Читатель видит, какой истиной все это дышит и как живо лицо Тентетникова. Родятся ли уж сами собой такие характеры или они образуются потом, как порождение обстоятельств, спрашивает сам себя художник и, вместо ответа, честно рассказывает то, что я сейчас передал. И к этому-то человеку приводит он своего героя, Чичикова. Нельзя себе вообразить более счастливого сведения двух лиц как по историческому значению, так и по задачам юмориста.

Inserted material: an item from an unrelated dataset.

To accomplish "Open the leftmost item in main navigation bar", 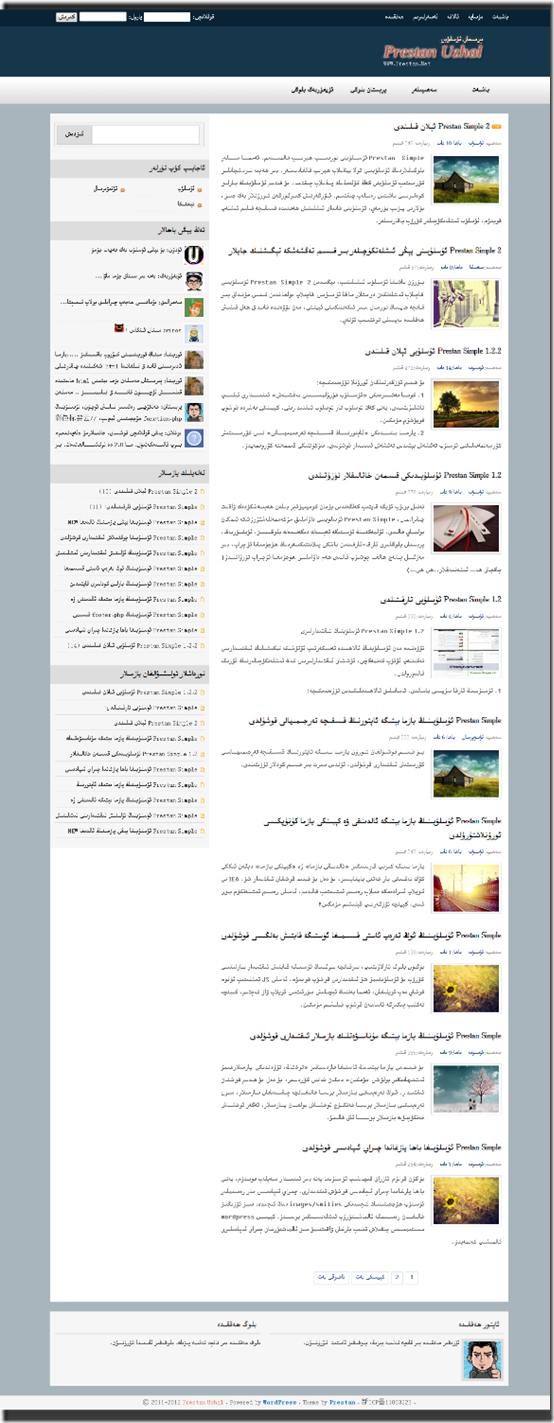I will 306,89.
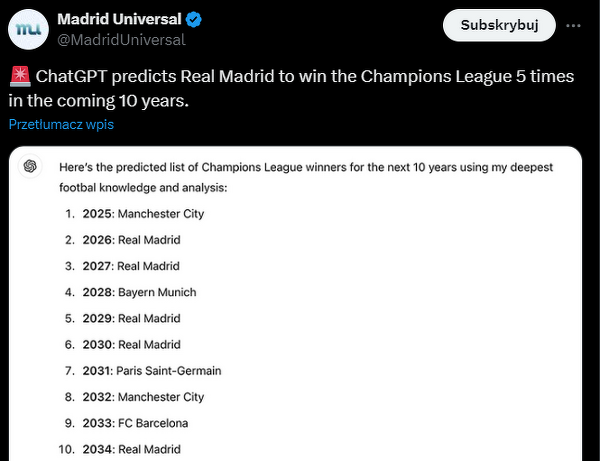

Ни одна, вероятно, страна не представляет такого разнообразного столкновения в одной и той же общественной среде, как Россия; не говоря уж об общественных сборищах, как, например, театральная публика или общественные собрания, - на одном и том же бале, составленном из известного кружка, в одной и той же гостиной, в одной и той же, наконец, семье, вы постоянно можете встретить двух, трех человек, которые имеют только некоторую разницу в летах и уже, говоря между собою, не понимают друг друга! Вот довольно откровенная беседа, которая возникает между хозяином и гостем. Чичиков, пообжившись и заметив, что Андрей Иванович карандашом и пером вырисовывал какие-то головки, одна на другую похожие, раз после обеда, оборачивая, по обыкновению, пальцем серебряную табакерку вокруг ее оси, сказал так:

- У вас все есть, Андрей Иванович, одного только недостает. - Чего? спросил тот, выпуская кудреватый дым. - "Подруги жизни", - сказал Чичиков. Ничего не сказал Андрей Иванович. Тем разговор и кончился. Чичиков не смутился, выбрал другое время, уже перед ужином, и, разговаривая о том и о сем, сказал вдруг: "А право, Андрей Иванович, вам бы очень не мешало жениться". - Хоть бы слово сказал на это Тентетников, точно как бы и самая речь об этом была ему неприятна. Чичиков не смутился. В третий раз выбрал он время, уже после ужина, и сказал так: "А все-таки, как ни переворочу обстоятельства ваши, вижу, что нужно вам жениться: впадете в ипохондрию". Слова ли Чичикова были на этот раз так убедительны, или же расположение духа в этот день у него особенно настроено было к откровенности, он вздохнул и сказал, пустивши кверху трубочный дым: "На все нужно родиться счастливцем, Павел Иванович", - и тут же передал гостю все, как было, всю историю знакомства с генералом и разрыва. Когда услышал Чичиков от слова до слова все дело и увидел, что из одного слова ты произошла такая история, он оторопел. С минуту смотрел пристально в глаза Тентетникову и не знал, как решить: действительно ли он круглый дурак или только с придурью?

- Андрей Иванович! Помилуйте! - сказал он, наконец, взявши его за обе руки: - Какое ж оскорбление? Что ж тут оскорбительного в слове ты?

- В самом слове нет ничего оскорбительного, - сказал Тентетников, - но в смысле слова, но в голосе, с которым сказано оно, заключается оскорбление. Ты! Это значит: помни, что ты дрянь; я принимаю тебя потому только, что нет никого лучше, а приехала какая-нибудь княжна Юзякина - ты знай свое место, стой у порога. Вот что это значит! - Говоря это, смирный и кроткий Андрей Иванович засверкал глазами; в голосе его послышалось раздраженье оскорбленного чувства.

- Да хоть бы даже и в этом смысле, что ж тут такого? - сказал Чичиков.

- Как? - сказал Тентетников, смотря пристально в глаза Чичикова. - Вы хотите, чтобы я продолжал бывать у него после такого поступка?

- Да какой же это поступок? Это даже не поступок! - сказал Чичиков.

- Как не поступок? - спросил в изумленьи Тентетников.

- Это не поступок, Андрей Иванович. Это просто генеральская привычка, а не поступок; они всем говорят: ты. Да, впрочем, почему ж этого и не позволить заслуженному, почтенному человеку?..

- Это другое дело, - сказал Тентетников. - Если бы он был старик, бедняк, не горд, не чванлив, не генерал, я бы тогда позволил ему говорить мне ты и принял бы даже почтительно.